● **Stored data**:

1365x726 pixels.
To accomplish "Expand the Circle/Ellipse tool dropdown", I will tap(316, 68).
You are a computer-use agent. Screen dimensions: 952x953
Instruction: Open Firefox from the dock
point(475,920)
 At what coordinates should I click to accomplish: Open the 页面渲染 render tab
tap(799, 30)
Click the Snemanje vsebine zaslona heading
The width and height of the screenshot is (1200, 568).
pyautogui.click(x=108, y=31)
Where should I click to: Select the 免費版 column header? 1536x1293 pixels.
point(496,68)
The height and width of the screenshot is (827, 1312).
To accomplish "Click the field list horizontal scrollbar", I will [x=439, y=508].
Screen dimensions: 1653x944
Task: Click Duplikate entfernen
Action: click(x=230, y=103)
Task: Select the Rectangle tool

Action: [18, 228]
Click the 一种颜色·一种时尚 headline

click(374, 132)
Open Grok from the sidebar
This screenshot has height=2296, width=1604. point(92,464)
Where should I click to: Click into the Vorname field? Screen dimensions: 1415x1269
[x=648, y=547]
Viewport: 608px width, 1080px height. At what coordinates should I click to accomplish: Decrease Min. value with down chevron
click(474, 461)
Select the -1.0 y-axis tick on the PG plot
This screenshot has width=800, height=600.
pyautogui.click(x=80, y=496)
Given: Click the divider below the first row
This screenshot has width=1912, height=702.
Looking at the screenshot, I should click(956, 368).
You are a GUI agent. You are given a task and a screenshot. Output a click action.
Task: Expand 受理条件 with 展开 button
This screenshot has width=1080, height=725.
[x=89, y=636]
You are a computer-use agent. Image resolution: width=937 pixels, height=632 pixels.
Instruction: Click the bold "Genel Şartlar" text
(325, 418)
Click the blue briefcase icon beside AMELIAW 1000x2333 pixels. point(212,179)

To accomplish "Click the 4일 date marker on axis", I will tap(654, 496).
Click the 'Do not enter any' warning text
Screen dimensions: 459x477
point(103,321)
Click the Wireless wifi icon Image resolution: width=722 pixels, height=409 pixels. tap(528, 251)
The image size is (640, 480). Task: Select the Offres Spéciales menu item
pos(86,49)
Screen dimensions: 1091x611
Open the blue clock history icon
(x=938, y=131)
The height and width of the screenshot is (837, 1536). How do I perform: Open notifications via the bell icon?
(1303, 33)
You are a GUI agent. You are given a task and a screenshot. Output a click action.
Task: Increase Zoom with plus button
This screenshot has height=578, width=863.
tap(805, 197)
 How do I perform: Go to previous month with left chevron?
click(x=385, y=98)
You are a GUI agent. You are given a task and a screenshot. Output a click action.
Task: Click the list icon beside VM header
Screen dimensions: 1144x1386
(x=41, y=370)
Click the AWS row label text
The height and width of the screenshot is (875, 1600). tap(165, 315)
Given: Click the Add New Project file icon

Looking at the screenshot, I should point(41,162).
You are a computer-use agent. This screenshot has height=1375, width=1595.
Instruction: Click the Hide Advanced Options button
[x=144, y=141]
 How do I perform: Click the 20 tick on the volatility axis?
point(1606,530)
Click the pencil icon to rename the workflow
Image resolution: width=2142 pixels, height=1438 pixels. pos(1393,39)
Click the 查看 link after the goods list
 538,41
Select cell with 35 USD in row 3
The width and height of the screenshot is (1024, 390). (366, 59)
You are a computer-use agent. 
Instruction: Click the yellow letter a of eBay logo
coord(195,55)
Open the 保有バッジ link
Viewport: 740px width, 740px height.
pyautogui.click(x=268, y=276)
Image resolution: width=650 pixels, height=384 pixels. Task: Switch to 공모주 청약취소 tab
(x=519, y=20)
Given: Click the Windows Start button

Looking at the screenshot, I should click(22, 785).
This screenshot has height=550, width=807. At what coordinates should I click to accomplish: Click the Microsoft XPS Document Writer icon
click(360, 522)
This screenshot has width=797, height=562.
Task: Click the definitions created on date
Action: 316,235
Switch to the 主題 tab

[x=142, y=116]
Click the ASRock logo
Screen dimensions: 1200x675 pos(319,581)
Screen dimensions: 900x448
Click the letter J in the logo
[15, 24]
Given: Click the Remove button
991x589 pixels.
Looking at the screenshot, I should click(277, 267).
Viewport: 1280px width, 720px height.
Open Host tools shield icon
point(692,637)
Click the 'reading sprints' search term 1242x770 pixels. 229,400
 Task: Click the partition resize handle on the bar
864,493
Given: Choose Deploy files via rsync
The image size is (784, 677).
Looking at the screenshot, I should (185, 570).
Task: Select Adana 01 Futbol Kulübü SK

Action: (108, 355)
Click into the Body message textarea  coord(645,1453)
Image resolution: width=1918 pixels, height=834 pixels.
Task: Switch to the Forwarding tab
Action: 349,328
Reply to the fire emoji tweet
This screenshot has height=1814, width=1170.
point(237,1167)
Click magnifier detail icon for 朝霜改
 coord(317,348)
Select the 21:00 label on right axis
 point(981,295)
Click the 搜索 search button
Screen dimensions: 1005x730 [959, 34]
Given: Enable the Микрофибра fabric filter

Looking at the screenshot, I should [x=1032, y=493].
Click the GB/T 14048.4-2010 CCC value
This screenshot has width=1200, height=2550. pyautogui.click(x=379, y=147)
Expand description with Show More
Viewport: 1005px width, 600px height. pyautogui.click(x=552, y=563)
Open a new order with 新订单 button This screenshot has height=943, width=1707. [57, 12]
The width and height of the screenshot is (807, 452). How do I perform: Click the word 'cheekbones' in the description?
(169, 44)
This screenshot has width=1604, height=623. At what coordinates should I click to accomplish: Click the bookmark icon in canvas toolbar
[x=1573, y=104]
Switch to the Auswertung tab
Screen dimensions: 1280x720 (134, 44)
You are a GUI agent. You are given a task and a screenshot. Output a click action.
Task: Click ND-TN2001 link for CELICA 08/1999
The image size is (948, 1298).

● **Exercise description**: Without omitting anything, retype all of the material above exactly.

● **Response to this task**:
1365x726 pixels.
To accomplish "Expand the Circle/Ellipse tool dropdown", I will tap(316, 68).
You are a computer-use agent. Screen dimensions: 952x953
Instruction: Open Firefox from the dock
point(475,920)
 At what coordinates should I click to accomplish: Open the 页面渲染 render tab
tap(799, 30)
Click the Snemanje vsebine zaslona heading
The width and height of the screenshot is (1200, 568).
pyautogui.click(x=108, y=31)
Where should I click to: Select the 免費版 column header? 1536x1293 pixels.
point(496,68)
The height and width of the screenshot is (827, 1312).
To accomplish "Click the field list horizontal scrollbar", I will [x=439, y=508].
Screen dimensions: 1653x944
Task: Click Duplikate entfernen
Action: click(x=230, y=103)
Task: Select the Rectangle tool

Action: [18, 228]
Click the 一种颜色·一种时尚 headline

click(374, 132)
Open Grok from the sidebar
This screenshot has height=2296, width=1604. point(92,464)
Where should I click to: Click into the Vorname field? Screen dimensions: 1415x1269
[x=648, y=547]
Viewport: 608px width, 1080px height. At what coordinates should I click to accomplish: Decrease Min. value with down chevron
click(474, 461)
Select the -1.0 y-axis tick on the PG plot
This screenshot has width=800, height=600.
pyautogui.click(x=80, y=496)
Given: Click the divider below the first row
This screenshot has width=1912, height=702.
Looking at the screenshot, I should click(956, 368).
You are a GUI agent. You are given a task and a screenshot. Output a click action.
Task: Expand 受理条件 with 展开 button
This screenshot has width=1080, height=725.
[x=89, y=636]
You are a computer-use agent. Image resolution: width=937 pixels, height=632 pixels.
Instruction: Click the bold "Genel Şartlar" text
(325, 418)
Click the blue briefcase icon beside AMELIAW 1000x2333 pixels. point(212,179)

To accomplish "Click the 4일 date marker on axis", I will tap(654, 496).
Click the 'Do not enter any' warning text
Screen dimensions: 459x477
point(103,321)
Click the Wireless wifi icon Image resolution: width=722 pixels, height=409 pixels. tap(528, 251)
The image size is (640, 480). Task: Select the Offres Spéciales menu item
pos(86,49)
Screen dimensions: 1091x611
Open the blue clock history icon
(x=938, y=131)
The height and width of the screenshot is (837, 1536). How do I perform: Open notifications via the bell icon?
(1303, 33)
You are a GUI agent. You are given a task and a screenshot. Output a click action.
Task: Increase Zoom with plus button
This screenshot has height=578, width=863.
tap(805, 197)
 How do I perform: Go to previous month with left chevron?
click(x=385, y=98)
You are a GUI agent. You are given a task and a screenshot. Output a click action.
Task: Click the list icon beside VM header
Screen dimensions: 1144x1386
(x=41, y=370)
Click the AWS row label text
The height and width of the screenshot is (875, 1600). tap(165, 315)
Given: Click the Add New Project file icon

Looking at the screenshot, I should point(41,162).
You are a computer-use agent. This screenshot has height=1375, width=1595.
Instruction: Click the Hide Advanced Options button
[x=144, y=141]
 How do I perform: Click the 20 tick on the volatility axis?
point(1606,530)
Click the pencil icon to rename the workflow
Image resolution: width=2142 pixels, height=1438 pixels. pos(1393,39)
Click the 查看 link after the goods list
 538,41
Select cell with 35 USD in row 3
The width and height of the screenshot is (1024, 390). (366, 59)
You are a computer-use agent. 
Instruction: Click the yellow letter a of eBay logo
coord(195,55)
Open the 保有バッジ link
Viewport: 740px width, 740px height.
pyautogui.click(x=268, y=276)
Image resolution: width=650 pixels, height=384 pixels. Task: Switch to 공모주 청약취소 tab
(x=519, y=20)
Given: Click the Windows Start button

Looking at the screenshot, I should click(22, 785).
This screenshot has height=550, width=807. At what coordinates should I click to accomplish: Click the Microsoft XPS Document Writer icon
click(360, 522)
This screenshot has width=797, height=562.
Task: Click the definitions created on date
Action: 316,235
Switch to the 主題 tab

[x=142, y=116]
Click the ASRock logo
Screen dimensions: 1200x675 pos(319,581)
Screen dimensions: 900x448
Click the letter J in the logo
[15, 24]
Given: Click the Remove button
991x589 pixels.
Looking at the screenshot, I should click(277, 267).
Viewport: 1280px width, 720px height.
Open Host tools shield icon
point(692,637)
Click the 'reading sprints' search term 1242x770 pixels. 229,400
 Task: Click the partition resize handle on the bar
864,493
Given: Choose Deploy files via rsync
The image size is (784, 677).
Looking at the screenshot, I should (185, 570).
Task: Select Adana 01 Futbol Kulübü SK

Action: (108, 355)
Click into the Body message textarea  coord(645,1453)
Image resolution: width=1918 pixels, height=834 pixels.
Task: Switch to the Forwarding tab
Action: 349,328
Reply to the fire emoji tweet
This screenshot has height=1814, width=1170.
point(237,1167)
Click magnifier detail icon for 朝霜改
 coord(317,348)
Select the 21:00 label on right axis
 point(981,295)
Click the 搜索 search button
Screen dimensions: 1005x730 [959, 34]
Given: Enable the Микрофибра fabric filter

Looking at the screenshot, I should [x=1032, y=493].
Click the GB/T 14048.4-2010 CCC value
This screenshot has width=1200, height=2550. pyautogui.click(x=379, y=147)
Expand description with Show More
Viewport: 1005px width, 600px height. pyautogui.click(x=552, y=563)
Open a new order with 新订单 button This screenshot has height=943, width=1707. [57, 12]
The width and height of the screenshot is (807, 452). How do I perform: Click the word 'cheekbones' in the description?
(169, 44)
This screenshot has width=1604, height=623. At what coordinates should I click to accomplish: Click the bookmark icon in canvas toolbar
[x=1573, y=104]
Switch to the Auswertung tab
Screen dimensions: 1280x720 (134, 44)
You are a GUI agent. You are given a task and a screenshot. Output a click action.
Task: Click ND-TN2001 link for CELICA 08/1999
The image size is (948, 1298).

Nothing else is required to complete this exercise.